Health consumers made other changes for healthy living during the pandemic, such as cooking more at home and eating well: 65% of Americans wanted to eat a healthy diet, and nearly 50% of people in the U.S. were cooking more at home by December 2020.
As shopping via ecommerce grew in 2020, with 200 million Amazon Prime members worldwide reached by now according to Jeff Bezos’s annual 2020 letter to shareholders, certain health-oriented buys were purchased in big numbers during the pandemic. These were notably vitamins/minerals/supplements, purchased by 64% of Americans, and skin care products for 43% of people.
Bottom-line, by December 2020, HealthLine observed that health embodies, “non-negotiable gravitas” and “ubiquity and foreverness.”
Health Populi’s Hot Points: While 2020 was our Year of COVID, 2021 will be our Year of Vaccines and Vaccinations and post-COVID anxiety.
Concurring with other pandemic-era studies, HealthLine found significant anxiety and stress among health citizens, with mental health drivers seeing a “jump” since early 2020, pre-pandemic.
What’s causing stress are finance and debt, and job concerns — the top two stressors — but the proportions of people calling these out as the top stressors have declined 12% and 9%, respectively.

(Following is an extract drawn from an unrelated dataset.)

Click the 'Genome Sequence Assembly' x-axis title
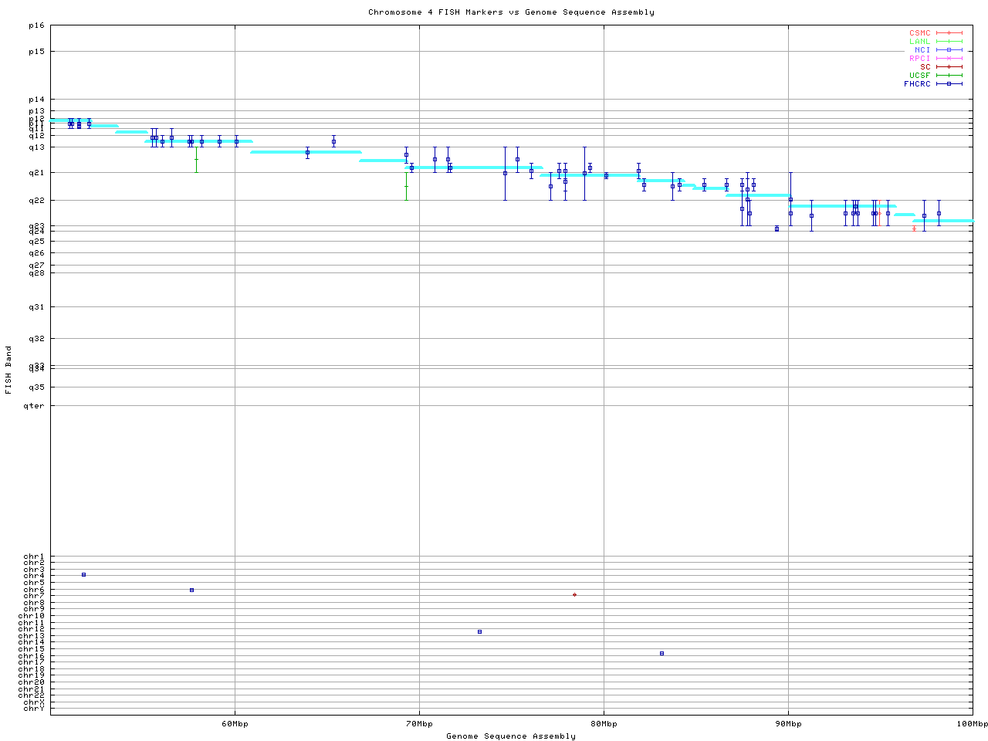Image resolution: width=988 pixels, height=741 pixels. coord(511,736)
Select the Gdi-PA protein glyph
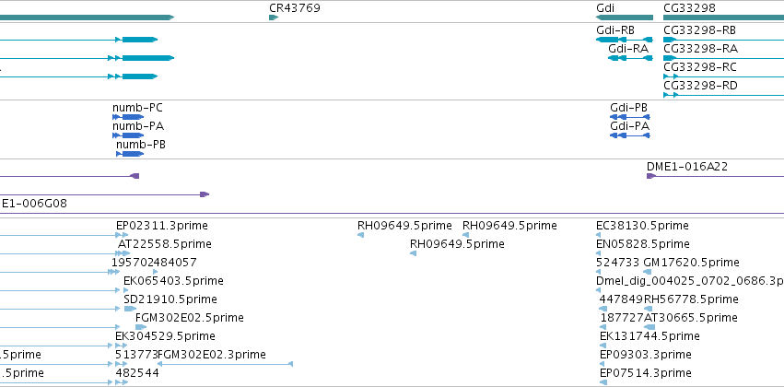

Two other drivers of stress are growing in the pandemic era — mental health conditions for 30% of people (up 12%) and loneliness for 30% (up 12% as well).
Two other key drivers of stress have been political and environmental issues, up 39% in the coronavirus crisis.

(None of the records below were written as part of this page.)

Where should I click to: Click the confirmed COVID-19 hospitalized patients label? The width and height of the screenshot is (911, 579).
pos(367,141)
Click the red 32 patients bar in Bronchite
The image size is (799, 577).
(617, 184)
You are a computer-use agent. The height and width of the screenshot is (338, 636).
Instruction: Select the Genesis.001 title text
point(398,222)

Relationship stress in the pandemic has been a double-edged sword: while relationships with friends and family have been a top priority for 63% of people in the U.S., 39% of folks identified relationships as their main source of stress.
Overall of us, 66% (that is 2 in 3 of us in the U.S.) say we’re anxious or depressed as a result of the COVID-19 pandemic.

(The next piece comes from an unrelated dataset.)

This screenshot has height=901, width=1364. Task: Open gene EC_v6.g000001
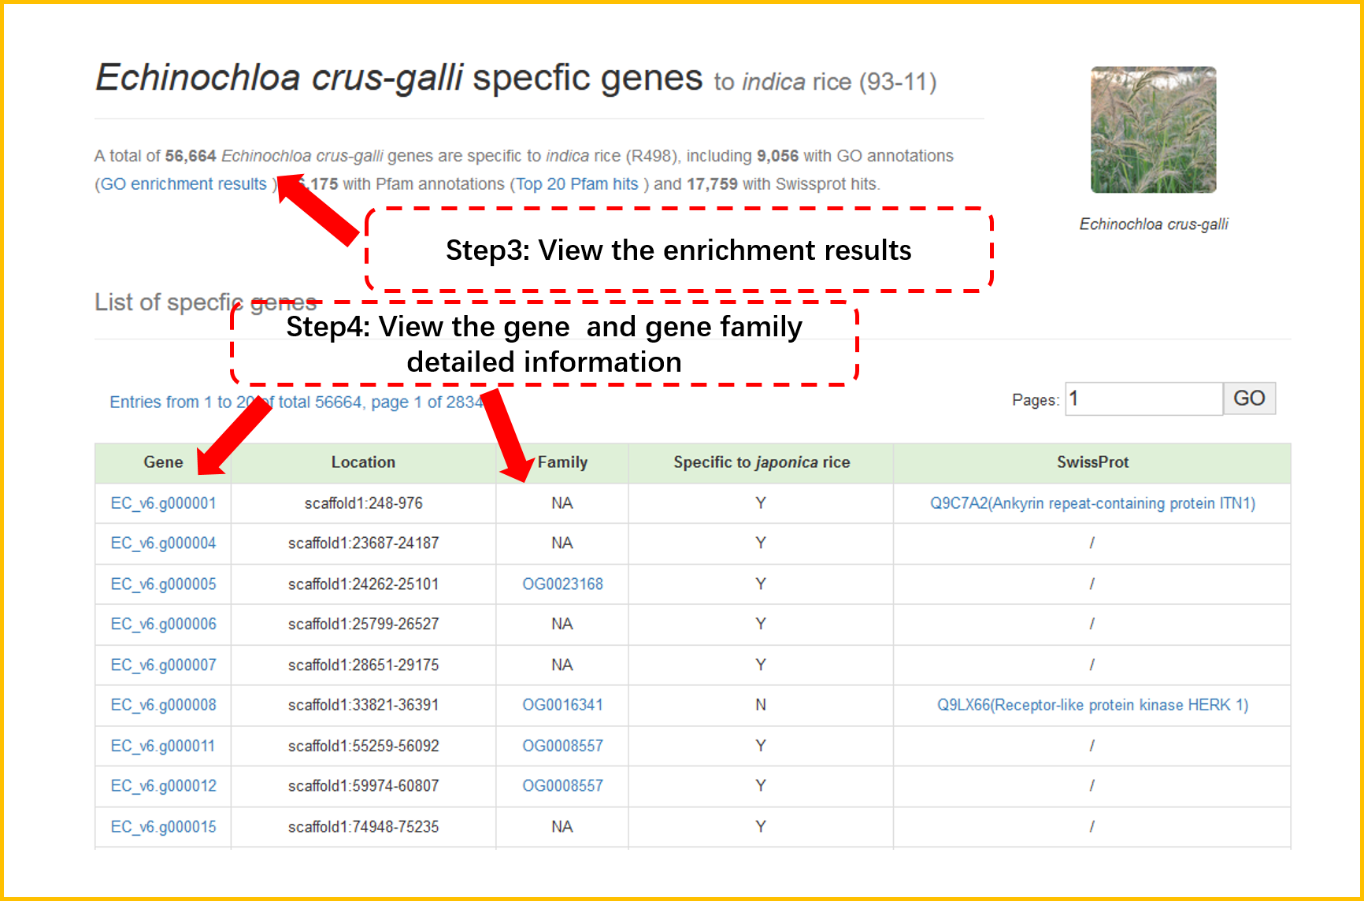point(163,503)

Thus, mental health is taking center stage, HealthLine asserts — with stress levels not changing so much, but the nature of the stressors driving our anxiety changing.
Younger people have been dealing with greater stress: 40% of Gen Z adults feel the most stress, and that has been growing in the pandemic. Boomers have been the least stressed, and their stress was declining in 2020.
We saw telehealth for mental health fast-grow in the pandemic era, with many new digital tools and apps help scale services to people who previously had unmet demand for mental health services but poor supply in their communities.
Virtual care platforms have helped get people who needed mental health services care to them in the pandemic, and this flavor of telehealth has sustained and persisted since April 2020 when providers quickly pivoted to mental health services at-a-distance.
In addition, some people are taking advantage of their faith-based institutions and religious communities to help them deal with their pandemic anxiety and stress.
This is particularly resonant with the Black community in the U.S., one-half of whom told HealthLine that prayer has been part of their regular lifestyle.
At the same time, lack of access to worship services has been challenging for those people who had regularly partaken in in-person prayer pre-pandemic.
This last graphic from the HealthLine report, notes that “health content is everywhere….and it’s here to stay.”
Remember that content is indeed (or can be embedded) everywhere people trust: including in faith-based institutions, in schools, in grocery stores, at the YMCA, and at other trustworthy touchpoints in everyday lives.